(Lines excerpted from a collection)
◇ ◇ ◇
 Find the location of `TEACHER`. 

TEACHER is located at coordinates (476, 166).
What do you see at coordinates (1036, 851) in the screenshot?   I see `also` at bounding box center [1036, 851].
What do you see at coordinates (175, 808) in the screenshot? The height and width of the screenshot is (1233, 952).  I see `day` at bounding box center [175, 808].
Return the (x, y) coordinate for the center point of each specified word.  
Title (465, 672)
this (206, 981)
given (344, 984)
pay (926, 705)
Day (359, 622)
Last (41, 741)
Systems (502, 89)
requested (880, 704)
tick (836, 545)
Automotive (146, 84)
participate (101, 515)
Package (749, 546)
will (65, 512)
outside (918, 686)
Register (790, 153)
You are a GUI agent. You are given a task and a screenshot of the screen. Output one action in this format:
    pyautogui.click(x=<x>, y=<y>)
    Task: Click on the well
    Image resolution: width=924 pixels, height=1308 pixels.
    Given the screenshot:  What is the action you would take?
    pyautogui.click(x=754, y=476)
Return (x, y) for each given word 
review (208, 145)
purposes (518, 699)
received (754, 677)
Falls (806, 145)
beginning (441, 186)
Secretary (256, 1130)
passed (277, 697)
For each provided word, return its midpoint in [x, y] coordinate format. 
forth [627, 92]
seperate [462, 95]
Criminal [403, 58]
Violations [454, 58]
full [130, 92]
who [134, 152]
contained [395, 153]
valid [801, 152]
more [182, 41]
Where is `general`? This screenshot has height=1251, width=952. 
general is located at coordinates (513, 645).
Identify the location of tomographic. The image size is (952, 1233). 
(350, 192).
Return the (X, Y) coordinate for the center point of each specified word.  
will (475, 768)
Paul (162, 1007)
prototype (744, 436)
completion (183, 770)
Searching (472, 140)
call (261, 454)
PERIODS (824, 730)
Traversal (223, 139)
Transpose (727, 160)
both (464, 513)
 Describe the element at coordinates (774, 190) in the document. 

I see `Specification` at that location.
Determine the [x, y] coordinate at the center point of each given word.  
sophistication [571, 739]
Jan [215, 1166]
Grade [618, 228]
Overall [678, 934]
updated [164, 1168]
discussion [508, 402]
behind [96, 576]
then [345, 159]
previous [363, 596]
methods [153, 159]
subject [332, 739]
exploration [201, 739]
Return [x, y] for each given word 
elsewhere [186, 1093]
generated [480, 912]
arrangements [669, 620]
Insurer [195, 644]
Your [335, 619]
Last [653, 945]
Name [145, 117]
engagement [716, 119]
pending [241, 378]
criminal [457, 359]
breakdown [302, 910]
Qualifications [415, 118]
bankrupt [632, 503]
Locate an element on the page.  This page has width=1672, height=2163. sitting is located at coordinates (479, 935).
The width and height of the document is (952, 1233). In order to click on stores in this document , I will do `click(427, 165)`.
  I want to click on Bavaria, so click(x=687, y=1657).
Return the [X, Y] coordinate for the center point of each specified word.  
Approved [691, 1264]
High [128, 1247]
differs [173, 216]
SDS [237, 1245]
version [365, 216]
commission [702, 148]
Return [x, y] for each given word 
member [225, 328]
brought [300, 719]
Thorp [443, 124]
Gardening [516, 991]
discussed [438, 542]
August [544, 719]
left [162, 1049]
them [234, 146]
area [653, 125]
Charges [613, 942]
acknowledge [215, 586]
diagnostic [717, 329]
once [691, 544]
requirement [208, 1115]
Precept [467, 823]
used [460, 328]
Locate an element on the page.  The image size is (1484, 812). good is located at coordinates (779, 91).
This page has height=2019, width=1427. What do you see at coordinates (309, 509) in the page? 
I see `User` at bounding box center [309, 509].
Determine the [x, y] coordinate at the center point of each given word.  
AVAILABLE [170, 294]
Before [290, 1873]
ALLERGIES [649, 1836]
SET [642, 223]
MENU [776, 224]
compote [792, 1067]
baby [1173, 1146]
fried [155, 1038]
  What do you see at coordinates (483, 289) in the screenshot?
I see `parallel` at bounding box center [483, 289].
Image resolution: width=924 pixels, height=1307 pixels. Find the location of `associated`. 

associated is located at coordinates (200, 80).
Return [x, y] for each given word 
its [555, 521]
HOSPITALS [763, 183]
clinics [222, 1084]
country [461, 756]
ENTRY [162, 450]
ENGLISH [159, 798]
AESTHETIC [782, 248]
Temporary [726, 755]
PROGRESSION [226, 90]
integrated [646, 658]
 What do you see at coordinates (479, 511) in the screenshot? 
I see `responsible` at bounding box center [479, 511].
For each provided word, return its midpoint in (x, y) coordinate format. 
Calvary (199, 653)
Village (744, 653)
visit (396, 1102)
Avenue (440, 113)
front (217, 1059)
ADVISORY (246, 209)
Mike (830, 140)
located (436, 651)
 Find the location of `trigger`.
◇ ◇ ◇
▶ _CHALLENGE_
Copy out, unchanged, the lines from the one containing "PROGRESSION [226, 90]" through the last line, including both.

▶ _REPLY TO THE EXERCISE_
PROGRESSION [226, 90]
integrated [646, 658]
 What do you see at coordinates (479, 511) in the screenshot? 
I see `responsible` at bounding box center [479, 511].
For each provided word, return its midpoint in (x, y) coordinate format. 
Calvary (199, 653)
Village (744, 653)
visit (396, 1102)
Avenue (440, 113)
front (217, 1059)
ADVISORY (246, 209)
Mike (830, 140)
located (436, 651)
 Find the location of `trigger`.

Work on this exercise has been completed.